Would you transcribe the lines running from the one that holds "Screen dimensions: 898x395" to the last line of the records? Leave every picture out.

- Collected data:
◆ ◆ ◆ ◆ ◆ ◆ ◆
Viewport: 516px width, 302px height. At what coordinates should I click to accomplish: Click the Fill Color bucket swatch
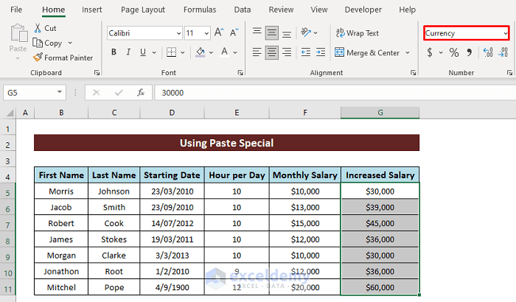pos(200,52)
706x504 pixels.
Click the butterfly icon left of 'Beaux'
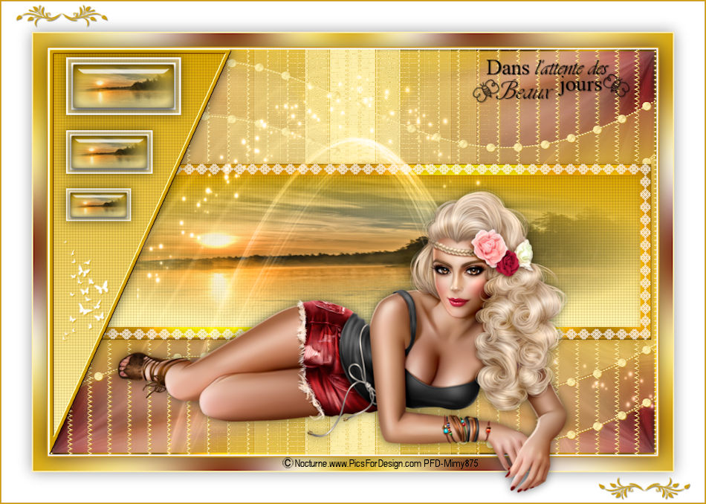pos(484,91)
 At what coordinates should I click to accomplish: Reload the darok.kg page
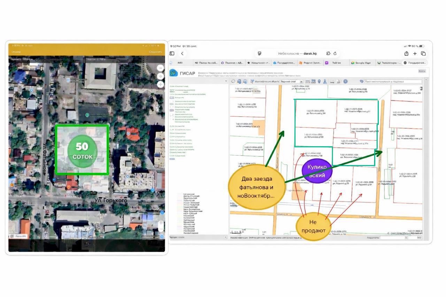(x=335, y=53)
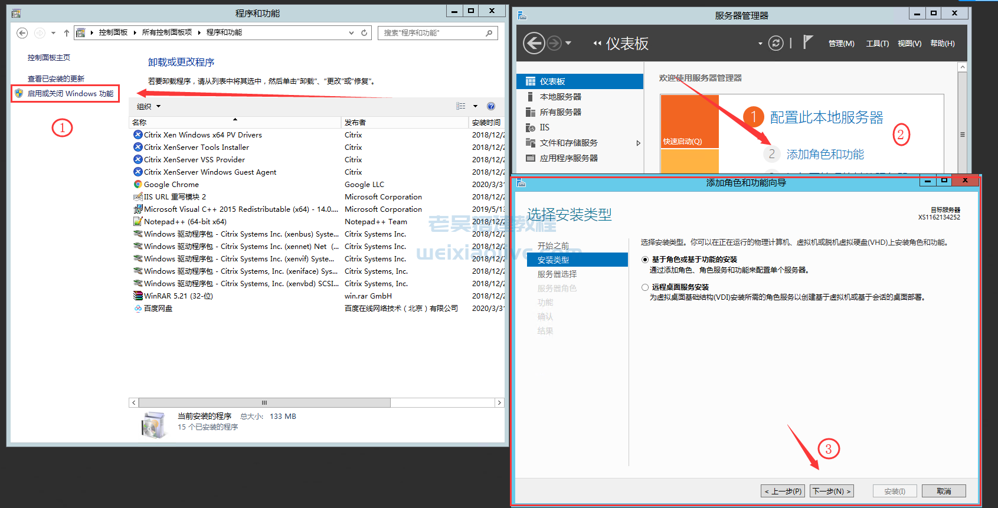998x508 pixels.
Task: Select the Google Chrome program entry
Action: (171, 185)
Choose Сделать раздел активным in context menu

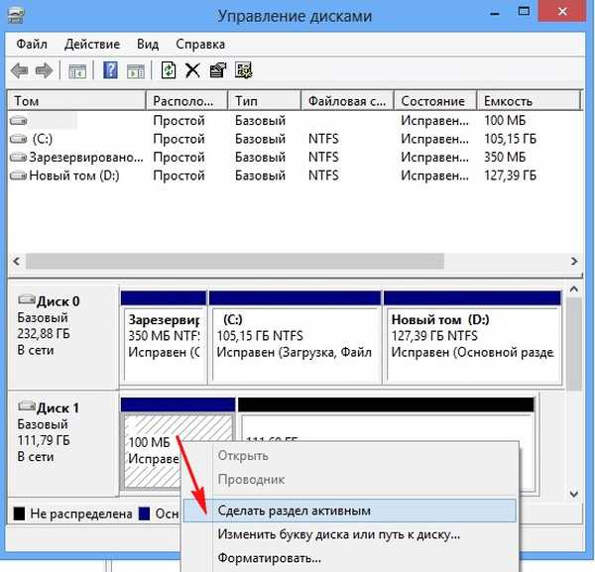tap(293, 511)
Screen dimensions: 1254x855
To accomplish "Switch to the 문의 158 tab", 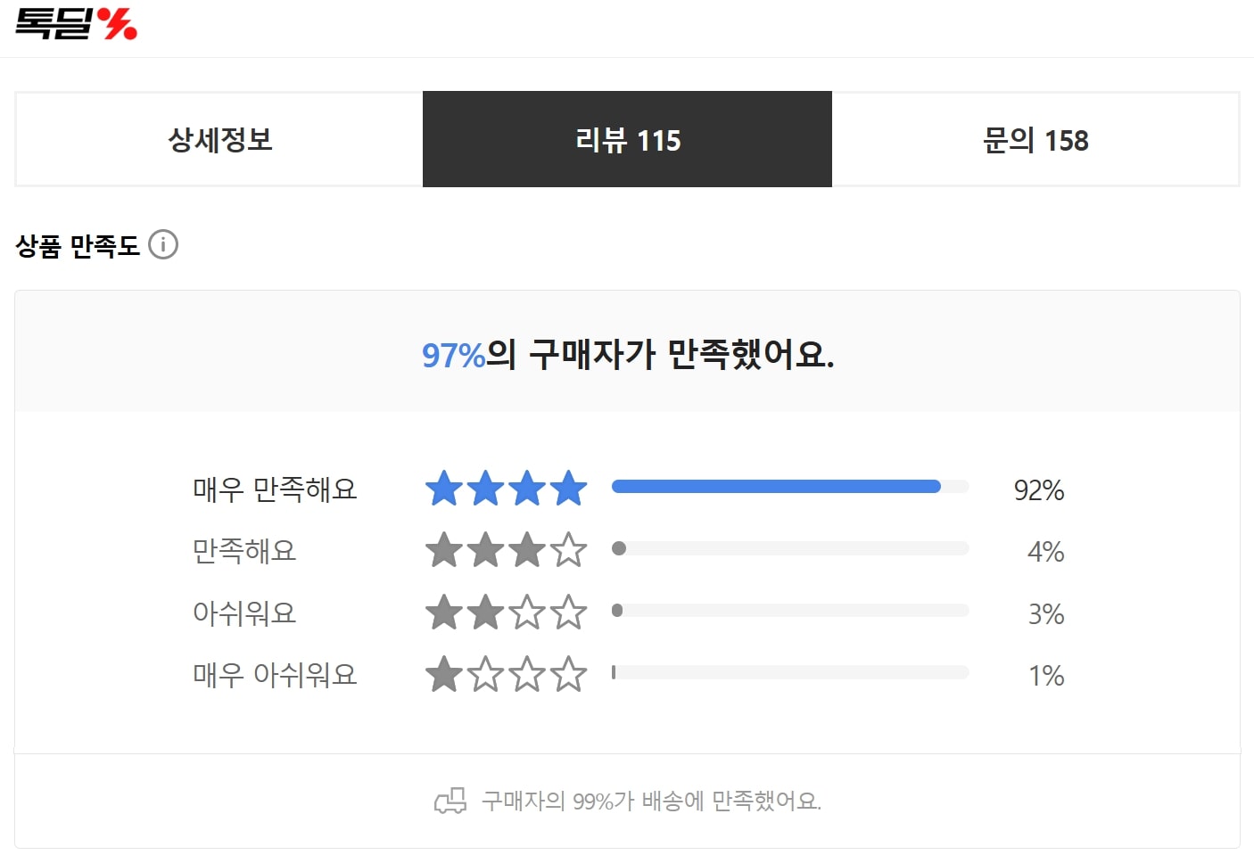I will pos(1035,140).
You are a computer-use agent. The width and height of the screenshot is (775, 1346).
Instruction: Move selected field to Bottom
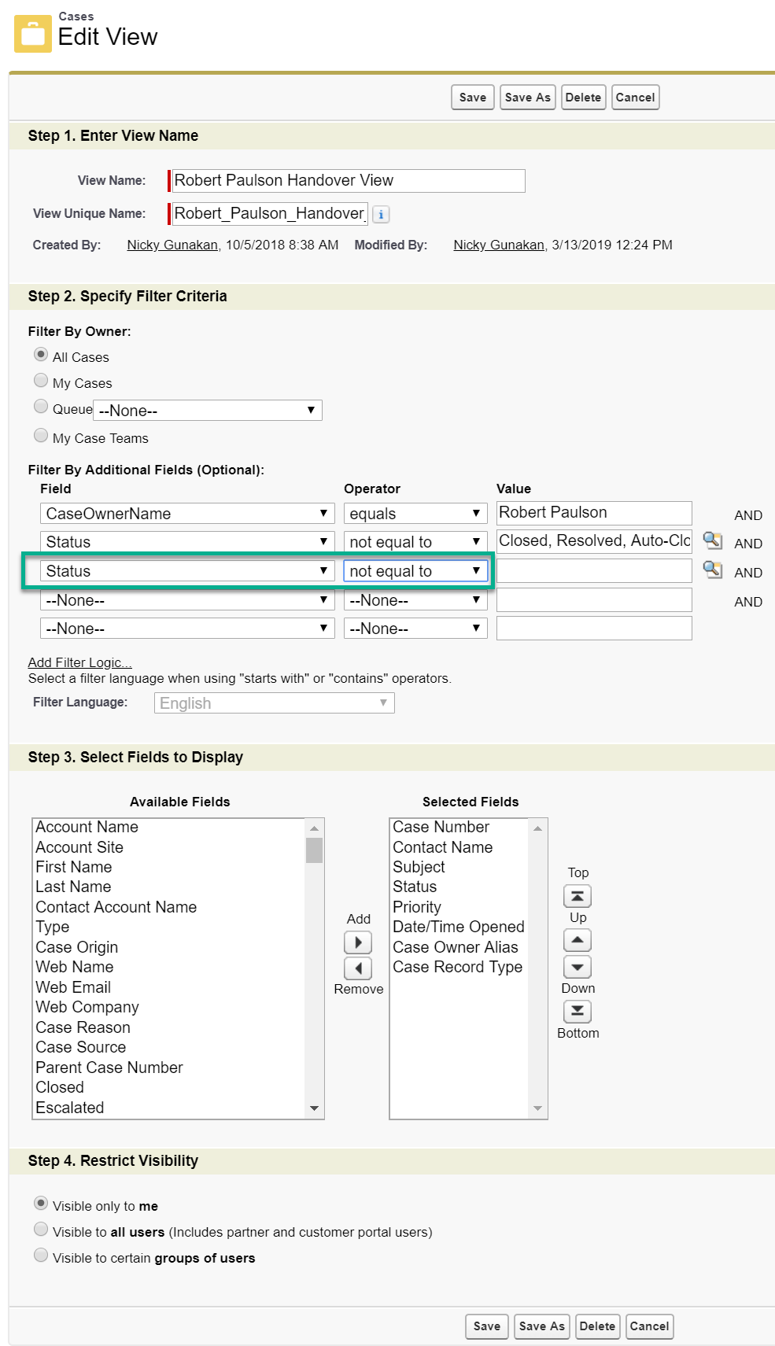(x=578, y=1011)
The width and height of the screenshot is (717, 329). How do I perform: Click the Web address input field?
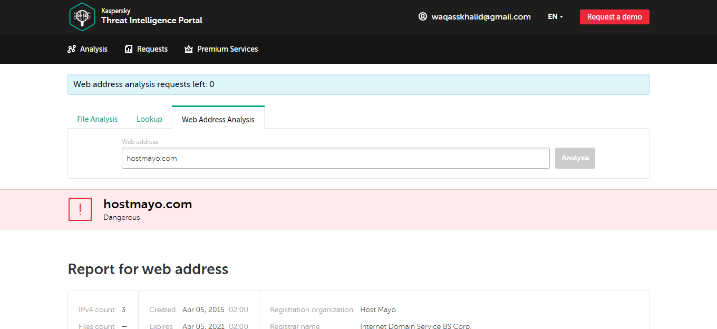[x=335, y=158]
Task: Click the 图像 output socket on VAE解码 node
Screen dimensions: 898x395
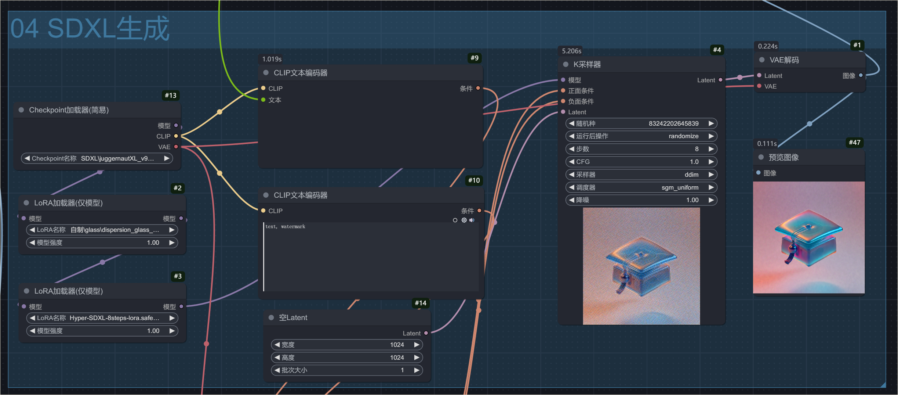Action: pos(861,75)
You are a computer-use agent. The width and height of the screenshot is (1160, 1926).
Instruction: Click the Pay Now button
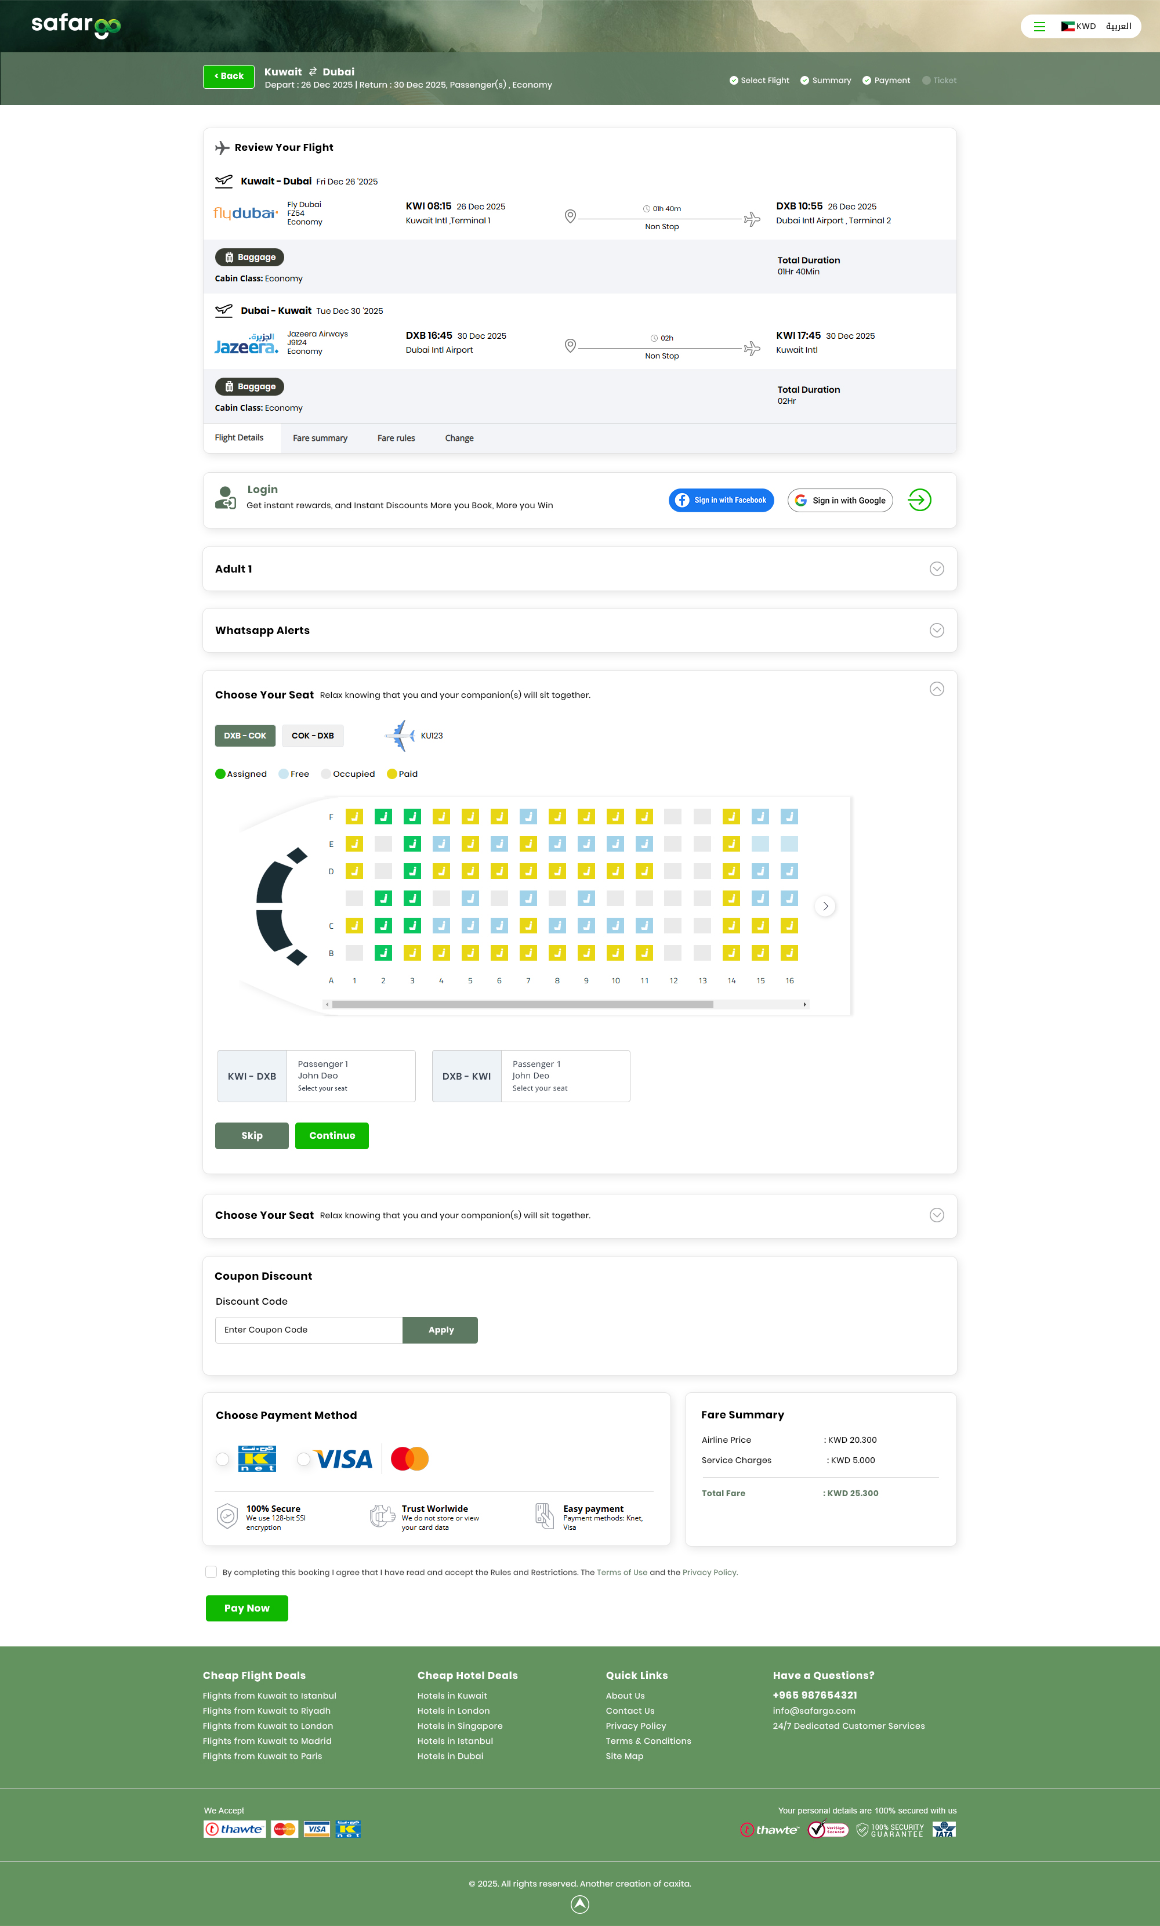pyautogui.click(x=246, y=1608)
◆ ◆ ◆ ◆ ◆ ◆ ◆
- Solution below:
Screen dimensions: 898x395
Action: pos(861,75)
You are a computer-use agent. The width and height of the screenshot is (1160, 1926).
Instruction: Click the Pay Now button
pyautogui.click(x=246, y=1608)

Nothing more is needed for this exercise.